• _Entries supplied_
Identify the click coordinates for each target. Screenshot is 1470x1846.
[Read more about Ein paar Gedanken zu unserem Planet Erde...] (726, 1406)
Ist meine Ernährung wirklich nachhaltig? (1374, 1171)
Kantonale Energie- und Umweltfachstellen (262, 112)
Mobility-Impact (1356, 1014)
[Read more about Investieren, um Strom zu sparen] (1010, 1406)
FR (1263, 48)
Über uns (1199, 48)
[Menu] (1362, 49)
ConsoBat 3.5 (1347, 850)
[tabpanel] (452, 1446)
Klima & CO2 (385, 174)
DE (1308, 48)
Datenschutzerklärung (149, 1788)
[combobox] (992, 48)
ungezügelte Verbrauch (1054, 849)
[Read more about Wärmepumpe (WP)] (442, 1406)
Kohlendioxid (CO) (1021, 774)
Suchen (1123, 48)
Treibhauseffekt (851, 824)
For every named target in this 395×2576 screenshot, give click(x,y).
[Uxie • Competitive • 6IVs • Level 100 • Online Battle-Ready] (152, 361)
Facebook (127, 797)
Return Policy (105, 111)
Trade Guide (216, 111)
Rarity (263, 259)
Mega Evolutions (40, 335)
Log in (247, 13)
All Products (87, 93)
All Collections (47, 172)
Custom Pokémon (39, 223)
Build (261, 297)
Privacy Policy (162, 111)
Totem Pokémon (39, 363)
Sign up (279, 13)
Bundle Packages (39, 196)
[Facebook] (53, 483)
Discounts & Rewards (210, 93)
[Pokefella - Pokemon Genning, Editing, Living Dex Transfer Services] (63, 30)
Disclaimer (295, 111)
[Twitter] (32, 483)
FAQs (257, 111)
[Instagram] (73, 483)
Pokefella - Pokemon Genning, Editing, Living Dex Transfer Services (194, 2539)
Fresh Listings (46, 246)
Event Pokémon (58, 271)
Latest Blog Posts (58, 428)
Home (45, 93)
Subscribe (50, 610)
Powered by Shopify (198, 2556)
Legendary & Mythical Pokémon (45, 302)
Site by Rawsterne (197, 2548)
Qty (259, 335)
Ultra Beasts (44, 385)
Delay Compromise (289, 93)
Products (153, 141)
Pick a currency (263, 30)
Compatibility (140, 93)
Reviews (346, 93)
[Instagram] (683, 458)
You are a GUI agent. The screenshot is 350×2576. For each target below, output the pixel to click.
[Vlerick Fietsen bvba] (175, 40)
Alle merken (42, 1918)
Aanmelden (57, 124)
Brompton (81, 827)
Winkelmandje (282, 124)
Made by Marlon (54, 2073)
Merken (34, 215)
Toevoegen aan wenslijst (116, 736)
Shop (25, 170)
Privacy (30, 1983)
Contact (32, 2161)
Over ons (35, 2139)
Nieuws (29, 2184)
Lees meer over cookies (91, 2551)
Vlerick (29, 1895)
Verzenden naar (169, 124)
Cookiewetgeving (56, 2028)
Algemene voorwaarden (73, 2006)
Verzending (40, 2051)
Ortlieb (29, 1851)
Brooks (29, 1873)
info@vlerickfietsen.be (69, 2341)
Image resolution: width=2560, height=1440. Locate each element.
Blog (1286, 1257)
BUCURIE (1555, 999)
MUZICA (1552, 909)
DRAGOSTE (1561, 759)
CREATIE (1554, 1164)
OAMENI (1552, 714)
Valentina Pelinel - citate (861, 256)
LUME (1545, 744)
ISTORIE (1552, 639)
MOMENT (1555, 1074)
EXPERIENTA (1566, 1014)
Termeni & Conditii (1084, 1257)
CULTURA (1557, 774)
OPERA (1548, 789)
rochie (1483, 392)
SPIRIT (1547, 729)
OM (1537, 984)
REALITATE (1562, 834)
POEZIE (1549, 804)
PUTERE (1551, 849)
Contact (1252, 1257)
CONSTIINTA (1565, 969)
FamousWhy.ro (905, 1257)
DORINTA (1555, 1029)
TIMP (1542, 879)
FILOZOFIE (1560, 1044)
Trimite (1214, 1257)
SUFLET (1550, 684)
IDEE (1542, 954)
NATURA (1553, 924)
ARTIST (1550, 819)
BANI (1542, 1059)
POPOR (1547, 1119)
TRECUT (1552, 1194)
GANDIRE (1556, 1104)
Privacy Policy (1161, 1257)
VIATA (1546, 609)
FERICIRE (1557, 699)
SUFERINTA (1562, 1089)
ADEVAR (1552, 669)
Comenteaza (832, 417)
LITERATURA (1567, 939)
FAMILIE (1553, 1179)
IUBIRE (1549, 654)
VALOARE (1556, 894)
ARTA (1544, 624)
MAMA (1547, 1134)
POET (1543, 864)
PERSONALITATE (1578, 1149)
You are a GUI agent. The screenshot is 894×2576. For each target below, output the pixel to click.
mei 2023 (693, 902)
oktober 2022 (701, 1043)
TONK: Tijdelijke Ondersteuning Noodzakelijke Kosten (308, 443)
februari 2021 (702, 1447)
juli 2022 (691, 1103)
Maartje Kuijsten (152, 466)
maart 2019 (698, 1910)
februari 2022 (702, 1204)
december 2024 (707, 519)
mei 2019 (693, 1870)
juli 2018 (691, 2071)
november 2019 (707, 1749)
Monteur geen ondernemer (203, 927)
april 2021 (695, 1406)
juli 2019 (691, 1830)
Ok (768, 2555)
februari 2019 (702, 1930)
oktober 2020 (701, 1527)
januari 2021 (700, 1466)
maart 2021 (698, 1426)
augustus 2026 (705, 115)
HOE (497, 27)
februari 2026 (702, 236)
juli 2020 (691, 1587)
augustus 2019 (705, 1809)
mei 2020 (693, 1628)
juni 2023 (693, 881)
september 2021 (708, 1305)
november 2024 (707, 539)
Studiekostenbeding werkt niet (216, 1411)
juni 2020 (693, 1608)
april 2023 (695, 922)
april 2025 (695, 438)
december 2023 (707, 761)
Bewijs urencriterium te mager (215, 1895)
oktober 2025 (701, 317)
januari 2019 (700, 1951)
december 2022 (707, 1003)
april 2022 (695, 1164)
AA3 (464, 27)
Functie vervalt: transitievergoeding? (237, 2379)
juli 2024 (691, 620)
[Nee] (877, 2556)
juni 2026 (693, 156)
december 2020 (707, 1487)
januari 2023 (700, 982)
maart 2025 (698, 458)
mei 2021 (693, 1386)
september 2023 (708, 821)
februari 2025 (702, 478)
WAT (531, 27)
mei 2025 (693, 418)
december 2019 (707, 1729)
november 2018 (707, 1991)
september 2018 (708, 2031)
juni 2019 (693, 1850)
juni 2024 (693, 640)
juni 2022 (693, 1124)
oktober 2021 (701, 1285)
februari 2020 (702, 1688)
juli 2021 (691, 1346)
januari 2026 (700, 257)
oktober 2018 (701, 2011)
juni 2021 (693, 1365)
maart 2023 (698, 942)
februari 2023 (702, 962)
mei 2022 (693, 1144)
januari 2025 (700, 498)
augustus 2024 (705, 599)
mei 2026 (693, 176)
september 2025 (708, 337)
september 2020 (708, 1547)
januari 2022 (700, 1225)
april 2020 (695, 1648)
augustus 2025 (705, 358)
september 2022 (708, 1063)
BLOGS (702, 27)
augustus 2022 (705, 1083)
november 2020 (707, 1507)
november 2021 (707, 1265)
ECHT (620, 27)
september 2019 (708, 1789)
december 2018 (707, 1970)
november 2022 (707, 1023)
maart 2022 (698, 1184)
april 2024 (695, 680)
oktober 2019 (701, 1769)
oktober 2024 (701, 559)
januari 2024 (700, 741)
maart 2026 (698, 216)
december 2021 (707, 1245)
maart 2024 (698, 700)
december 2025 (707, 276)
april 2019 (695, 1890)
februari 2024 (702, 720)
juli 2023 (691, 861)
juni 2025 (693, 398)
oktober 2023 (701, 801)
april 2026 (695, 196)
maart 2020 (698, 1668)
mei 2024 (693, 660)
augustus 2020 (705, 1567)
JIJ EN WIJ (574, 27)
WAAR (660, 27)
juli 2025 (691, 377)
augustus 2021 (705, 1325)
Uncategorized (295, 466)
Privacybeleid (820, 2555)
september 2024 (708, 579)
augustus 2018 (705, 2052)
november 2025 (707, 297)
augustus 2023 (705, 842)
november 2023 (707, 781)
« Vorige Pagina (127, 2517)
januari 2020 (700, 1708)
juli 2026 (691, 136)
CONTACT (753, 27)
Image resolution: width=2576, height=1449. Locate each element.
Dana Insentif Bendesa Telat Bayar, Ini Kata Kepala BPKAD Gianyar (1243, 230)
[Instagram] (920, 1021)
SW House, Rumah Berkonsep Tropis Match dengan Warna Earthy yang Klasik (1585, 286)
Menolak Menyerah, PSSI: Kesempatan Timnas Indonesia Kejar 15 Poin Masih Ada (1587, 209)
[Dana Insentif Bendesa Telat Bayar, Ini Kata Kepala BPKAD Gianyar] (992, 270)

• _Work required_
Above are some lines. Repeat exactly, and only, those from the line that has "augustus 2023 (705, 842)" through the line that has "Image resolution: width=2576, height=1449.".

• _Task solution_
augustus 2023 (705, 842)
november 2023 (707, 781)
« Vorige Pagina (127, 2517)
januari 2020 (700, 1708)
juli 2026 (691, 136)
CONTACT (753, 27)
Image resolution: width=2576, height=1449. Locate each element.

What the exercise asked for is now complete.